Please copy the following lines word for word, with nothing changed.

━━━━━━━━━━━━━━━━

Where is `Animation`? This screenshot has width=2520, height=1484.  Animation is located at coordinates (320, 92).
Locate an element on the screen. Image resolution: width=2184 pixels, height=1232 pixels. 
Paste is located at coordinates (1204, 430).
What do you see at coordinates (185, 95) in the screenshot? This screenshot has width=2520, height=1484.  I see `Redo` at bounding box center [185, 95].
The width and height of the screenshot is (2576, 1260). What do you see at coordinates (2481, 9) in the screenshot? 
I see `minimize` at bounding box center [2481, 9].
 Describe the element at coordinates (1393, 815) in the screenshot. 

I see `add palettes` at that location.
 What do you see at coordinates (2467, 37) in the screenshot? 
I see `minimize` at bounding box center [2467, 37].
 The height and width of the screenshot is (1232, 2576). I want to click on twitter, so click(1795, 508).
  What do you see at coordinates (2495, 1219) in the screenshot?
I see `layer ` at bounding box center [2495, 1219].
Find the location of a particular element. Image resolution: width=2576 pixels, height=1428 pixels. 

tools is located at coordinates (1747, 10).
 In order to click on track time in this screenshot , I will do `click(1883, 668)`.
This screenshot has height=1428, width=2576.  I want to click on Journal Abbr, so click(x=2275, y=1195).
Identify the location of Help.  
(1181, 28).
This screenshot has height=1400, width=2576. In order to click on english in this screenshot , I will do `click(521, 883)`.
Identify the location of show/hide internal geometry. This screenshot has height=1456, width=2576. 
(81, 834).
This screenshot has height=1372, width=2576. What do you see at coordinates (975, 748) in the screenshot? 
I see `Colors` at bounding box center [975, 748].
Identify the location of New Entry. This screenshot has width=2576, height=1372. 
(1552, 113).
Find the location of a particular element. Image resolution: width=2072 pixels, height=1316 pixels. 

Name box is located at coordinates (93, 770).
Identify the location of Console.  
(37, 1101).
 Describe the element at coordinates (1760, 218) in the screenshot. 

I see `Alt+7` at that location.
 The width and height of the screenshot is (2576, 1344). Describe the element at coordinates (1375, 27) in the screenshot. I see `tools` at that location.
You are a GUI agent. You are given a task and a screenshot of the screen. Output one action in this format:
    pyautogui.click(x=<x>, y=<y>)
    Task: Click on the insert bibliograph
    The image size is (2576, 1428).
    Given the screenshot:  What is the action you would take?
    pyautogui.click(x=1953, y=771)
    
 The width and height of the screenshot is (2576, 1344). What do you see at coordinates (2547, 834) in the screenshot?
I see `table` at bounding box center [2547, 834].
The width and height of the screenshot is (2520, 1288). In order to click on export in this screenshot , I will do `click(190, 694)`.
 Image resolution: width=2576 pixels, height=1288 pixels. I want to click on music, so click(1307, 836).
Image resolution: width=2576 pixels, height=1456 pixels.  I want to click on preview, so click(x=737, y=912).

━━━━━━━━━━━━━━━━

→ Result for this task
Where is `Animation`? This screenshot has width=2520, height=1484.  Animation is located at coordinates (320, 92).
Locate an element on the screen. Image resolution: width=2184 pixels, height=1232 pixels. 
Paste is located at coordinates (1204, 430).
What do you see at coordinates (185, 95) in the screenshot? This screenshot has width=2520, height=1484.  I see `Redo` at bounding box center [185, 95].
The width and height of the screenshot is (2576, 1260). What do you see at coordinates (2481, 9) in the screenshot? 
I see `minimize` at bounding box center [2481, 9].
 Describe the element at coordinates (1393, 815) in the screenshot. 

I see `add palettes` at that location.
 What do you see at coordinates (2467, 37) in the screenshot? 
I see `minimize` at bounding box center [2467, 37].
 The height and width of the screenshot is (1232, 2576). I want to click on twitter, so click(1795, 508).
  What do you see at coordinates (2495, 1219) in the screenshot?
I see `layer ` at bounding box center [2495, 1219].
Find the location of a particular element. Image resolution: width=2576 pixels, height=1428 pixels. 

tools is located at coordinates (1747, 10).
 In order to click on track time in this screenshot , I will do `click(1883, 668)`.
This screenshot has height=1428, width=2576.  I want to click on Journal Abbr, so click(x=2275, y=1195).
Identify the location of Help.  
(1181, 28).
This screenshot has height=1400, width=2576. In order to click on english in this screenshot , I will do `click(521, 883)`.
Identify the location of show/hide internal geometry. This screenshot has height=1456, width=2576. 
(81, 834).
This screenshot has height=1372, width=2576. What do you see at coordinates (975, 748) in the screenshot? 
I see `Colors` at bounding box center [975, 748].
Identify the location of New Entry. This screenshot has width=2576, height=1372. 
(1552, 113).
Find the location of a particular element. Image resolution: width=2072 pixels, height=1316 pixels. 

Name box is located at coordinates (93, 770).
Identify the location of Console.  
(37, 1101).
 Describe the element at coordinates (1760, 218) in the screenshot. 

I see `Alt+7` at that location.
 The width and height of the screenshot is (2576, 1344). Describe the element at coordinates (1375, 27) in the screenshot. I see `tools` at that location.
You are a GUI agent. You are given a task and a screenshot of the screen. Output one action in this format:
    pyautogui.click(x=<x>, y=<y>)
    Task: Click on the insert bibliograph
    The image size is (2576, 1428).
    Given the screenshot:  What is the action you would take?
    pyautogui.click(x=1953, y=771)
    
 The width and height of the screenshot is (2576, 1344). What do you see at coordinates (2547, 834) in the screenshot?
I see `table` at bounding box center [2547, 834].
The width and height of the screenshot is (2520, 1288). In order to click on export in this screenshot , I will do `click(190, 694)`.
 Image resolution: width=2576 pixels, height=1288 pixels. I want to click on music, so click(1307, 836).
Image resolution: width=2576 pixels, height=1456 pixels.  I want to click on preview, so click(x=737, y=912).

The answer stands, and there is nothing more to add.